Collected data entries:
>>>>>
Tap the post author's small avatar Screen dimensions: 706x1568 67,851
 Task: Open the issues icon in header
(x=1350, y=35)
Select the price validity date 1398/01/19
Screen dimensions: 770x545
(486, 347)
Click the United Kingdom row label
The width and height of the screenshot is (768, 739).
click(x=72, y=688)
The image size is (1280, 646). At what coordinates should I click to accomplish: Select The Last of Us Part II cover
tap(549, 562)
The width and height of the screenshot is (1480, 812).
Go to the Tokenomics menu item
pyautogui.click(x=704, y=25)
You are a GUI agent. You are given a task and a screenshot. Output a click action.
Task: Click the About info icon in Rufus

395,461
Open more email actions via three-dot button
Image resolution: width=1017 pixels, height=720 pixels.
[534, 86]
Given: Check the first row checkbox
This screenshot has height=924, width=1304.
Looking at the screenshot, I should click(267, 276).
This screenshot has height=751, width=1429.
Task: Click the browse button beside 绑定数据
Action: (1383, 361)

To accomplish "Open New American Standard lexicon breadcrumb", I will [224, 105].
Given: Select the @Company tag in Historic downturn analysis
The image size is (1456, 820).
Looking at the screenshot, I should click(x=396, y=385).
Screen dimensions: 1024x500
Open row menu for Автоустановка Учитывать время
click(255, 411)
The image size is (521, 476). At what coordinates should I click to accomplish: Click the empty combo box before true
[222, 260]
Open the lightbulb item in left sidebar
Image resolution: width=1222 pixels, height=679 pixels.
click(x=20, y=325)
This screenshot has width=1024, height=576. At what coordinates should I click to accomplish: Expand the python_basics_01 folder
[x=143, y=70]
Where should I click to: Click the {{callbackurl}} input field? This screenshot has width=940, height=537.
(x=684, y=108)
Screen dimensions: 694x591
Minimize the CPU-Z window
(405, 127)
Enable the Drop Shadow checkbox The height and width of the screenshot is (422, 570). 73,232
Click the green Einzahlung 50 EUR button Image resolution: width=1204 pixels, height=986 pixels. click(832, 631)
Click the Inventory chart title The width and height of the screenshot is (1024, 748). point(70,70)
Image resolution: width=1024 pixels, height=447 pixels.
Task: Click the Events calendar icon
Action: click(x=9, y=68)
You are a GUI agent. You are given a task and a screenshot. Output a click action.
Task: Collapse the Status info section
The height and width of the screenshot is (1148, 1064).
<<<<<
The data given before this task must be transcribed exactly and in full.

TASK RESULT:
Tap the post author's small avatar Screen dimensions: 706x1568 67,851
 Task: Open the issues icon in header
(x=1350, y=35)
Select the price validity date 1398/01/19
Screen dimensions: 770x545
(486, 347)
Click the United Kingdom row label
The width and height of the screenshot is (768, 739).
click(x=72, y=688)
The image size is (1280, 646). At what coordinates should I click to accomplish: Select The Last of Us Part II cover
tap(549, 562)
The width and height of the screenshot is (1480, 812).
Go to the Tokenomics menu item
pyautogui.click(x=704, y=25)
You are a GUI agent. You are given a task and a screenshot. Output a click action.
Task: Click the About info icon in Rufus

395,461
Open more email actions via three-dot button
Image resolution: width=1017 pixels, height=720 pixels.
[534, 86]
Given: Check the first row checkbox
This screenshot has height=924, width=1304.
Looking at the screenshot, I should click(267, 276).
This screenshot has height=751, width=1429.
Task: Click the browse button beside 绑定数据
Action: (1383, 361)

To accomplish "Open New American Standard lexicon breadcrumb", I will [224, 105].
Given: Select the @Company tag in Historic downturn analysis
The image size is (1456, 820).
Looking at the screenshot, I should click(x=396, y=385).
Screen dimensions: 1024x500
Open row menu for Автоустановка Учитывать время
click(255, 411)
The image size is (521, 476). At what coordinates should I click to accomplish: Click the empty combo box before true
[222, 260]
Open the lightbulb item in left sidebar
Image resolution: width=1222 pixels, height=679 pixels.
click(x=20, y=325)
This screenshot has width=1024, height=576. At what coordinates should I click to accomplish: Expand the python_basics_01 folder
[x=143, y=70]
Where should I click to: Click the {{callbackurl}} input field? This screenshot has width=940, height=537.
(x=684, y=108)
Screen dimensions: 694x591
Minimize the CPU-Z window
(405, 127)
Enable the Drop Shadow checkbox The height and width of the screenshot is (422, 570). 73,232
Click the green Einzahlung 50 EUR button Image resolution: width=1204 pixels, height=986 pixels. click(832, 631)
Click the Inventory chart title The width and height of the screenshot is (1024, 748). point(70,70)
Image resolution: width=1024 pixels, height=447 pixels.
Task: Click the Events calendar icon
Action: click(x=9, y=68)
You are a GUI agent. You are given a task and a screenshot. Output a click action.
Task: Collapse the Status info section
The height and width of the screenshot is (1148, 1064).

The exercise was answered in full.